Throughput is defined as a number of deliverables that a team can prepare in a given time. If I am generating, say, 50 backlinks in a month, that is my throughput for that particular time.

Now if I want to raise my throughput by a factor of 100%, which is a specific, measurable, and time-based goal, my team needs to undertake certain practices. 

These practices must include:

Organizing files and documents: People like to believe that things being sorted and organized is an overrated regimen, however, that couldn’t be farther from the truth. Having an organized inventory of data ensures time efficiency.

Having a functional workflow: Workflows can help teams save a lot of time, and, subsequently, be way ahead of schedule all the time. These help keep the team together, they give a clear idea of every task’s progress, and these help everybody be in the loop 24×7.

Communicating clearly: To increase productivity, you need to clear the airwaves. There should be no gaps in communication, no misunderstandings, and definitely no confusion.

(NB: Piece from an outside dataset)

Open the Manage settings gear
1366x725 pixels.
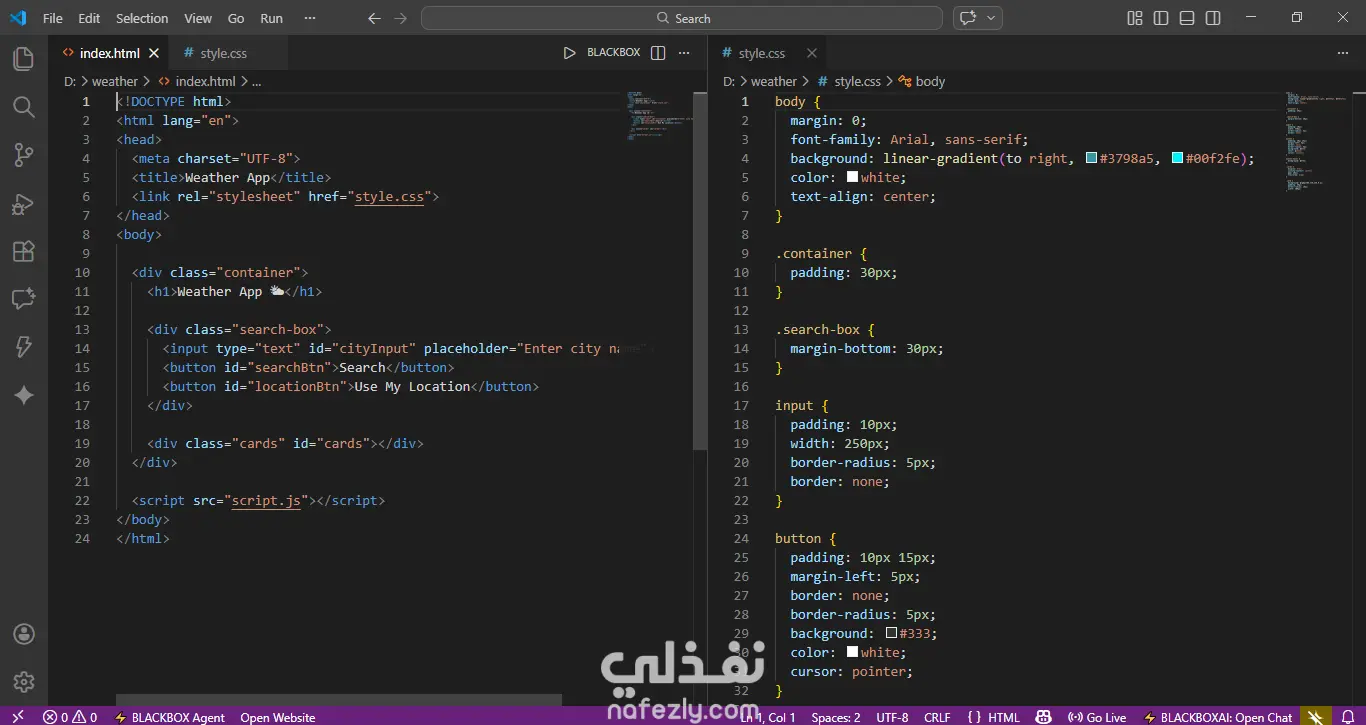pyautogui.click(x=23, y=682)
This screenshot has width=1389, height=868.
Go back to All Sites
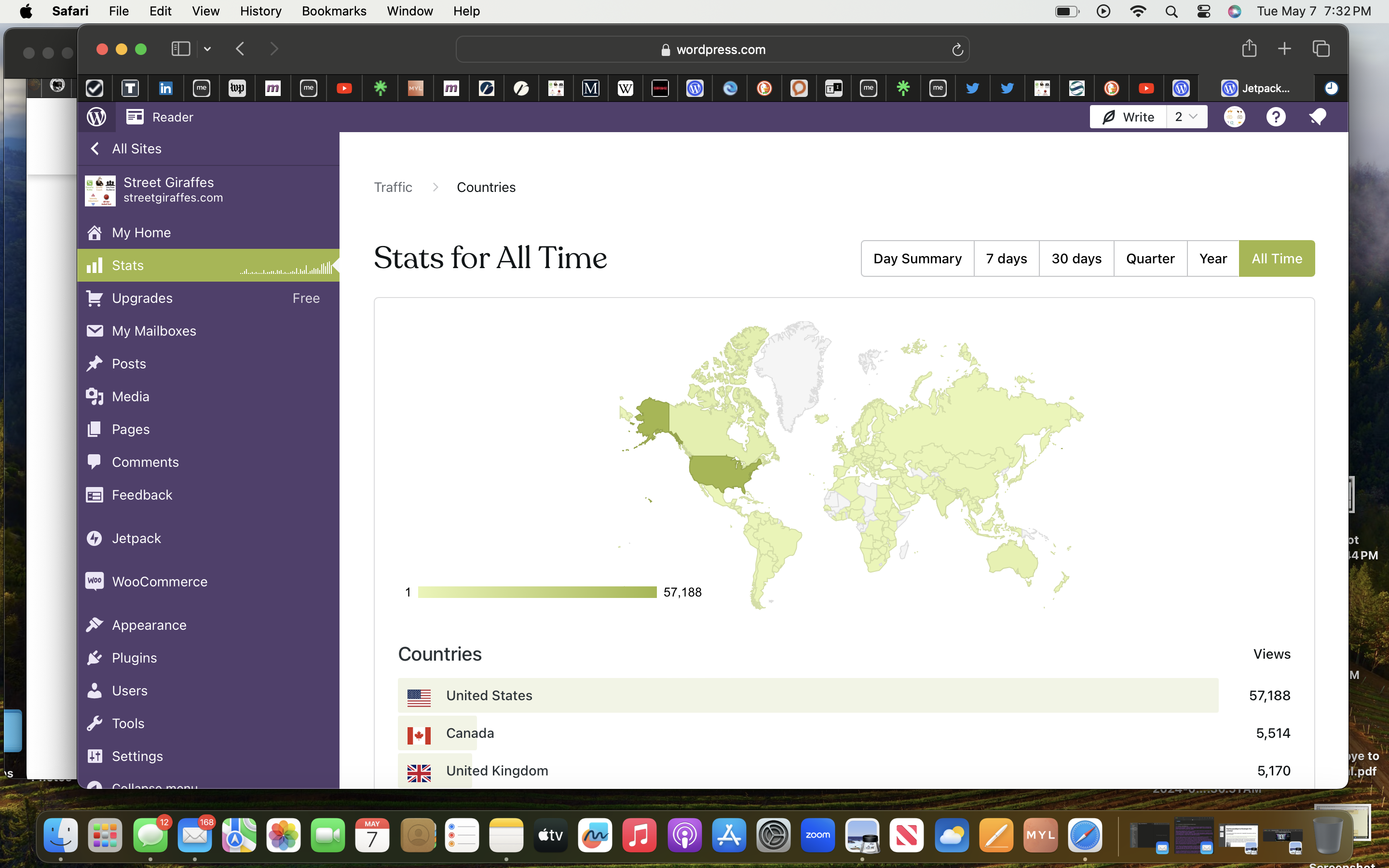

You must define clear pathways and dedicated channels for communication that can help your team stay on the same page all the time.

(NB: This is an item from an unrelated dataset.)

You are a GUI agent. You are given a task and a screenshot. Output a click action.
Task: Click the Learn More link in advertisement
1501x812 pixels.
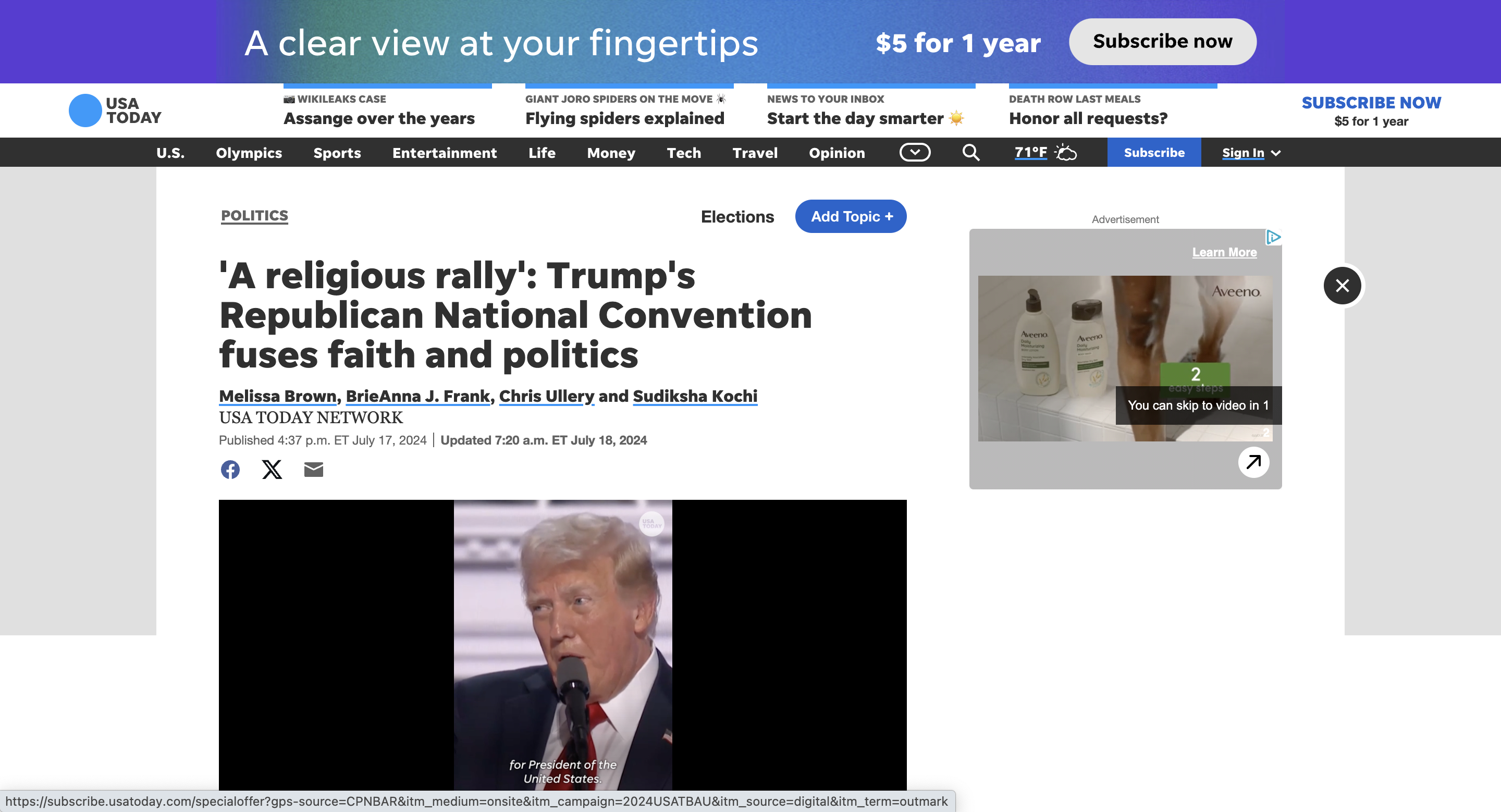pyautogui.click(x=1224, y=251)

#3 Gaining Positive Customer Feedback By 30%

Another great objective for a team to collectively work towards could be one where you increase your chances of overall success, and hence, rating of your product or services. This can happen only when the testing and reviewing part of your process is strong.

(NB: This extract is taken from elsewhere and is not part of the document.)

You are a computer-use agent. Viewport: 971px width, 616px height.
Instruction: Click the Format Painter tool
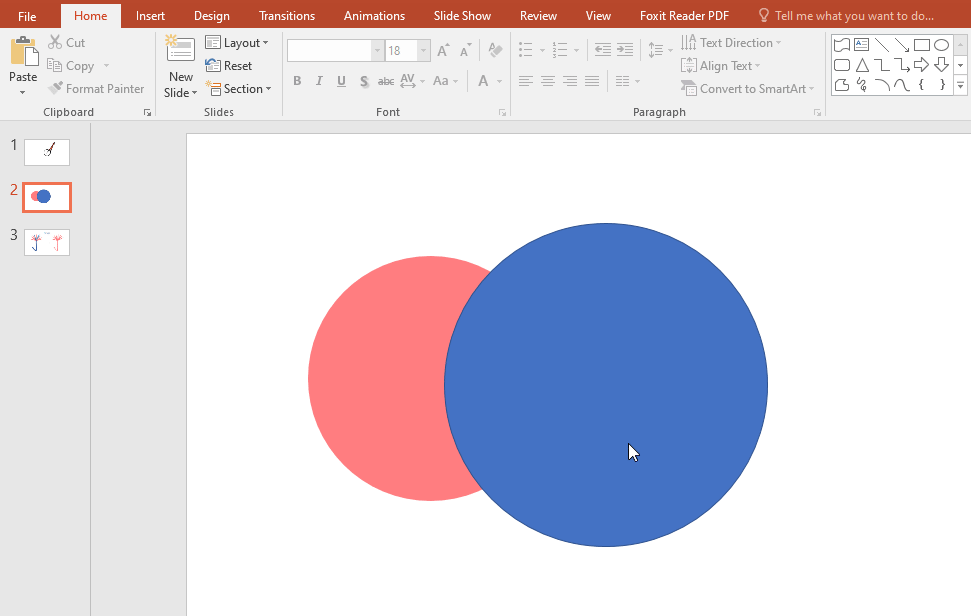pos(96,88)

For this you need three things:

A Well-defined Workflow:

  • To ensure that everything is in order
  • To actively track all ongoing processes. 
  • To ensure that no stage in the work process gets skipped.

Transparent Work Culture:

  • Keep all communication channels functional.
  • Use smart file and document sharing programs to keep the team in the loop. 
  • Use project management tools that can help you communicate, share information, and review files all on the same platform. 

Proofing tools:

  • These will help your team store multiple versions of the same document.
  • These will help make feedback more actionable with annotation and mark-up features
  • These tools help approve files digitally, therefore maintaining clarity even when teams work from home. 

By And Large

Work organizational goals are more than necessary for an organization to flourish and for a business to prosper. These goals are what keep the whole team productive and agenda-driven. 

These goals are what makes a team motivated and engaged at all times. This is why if you haven’t had a set of organization-wide goals till now, it’s time to think about some right now.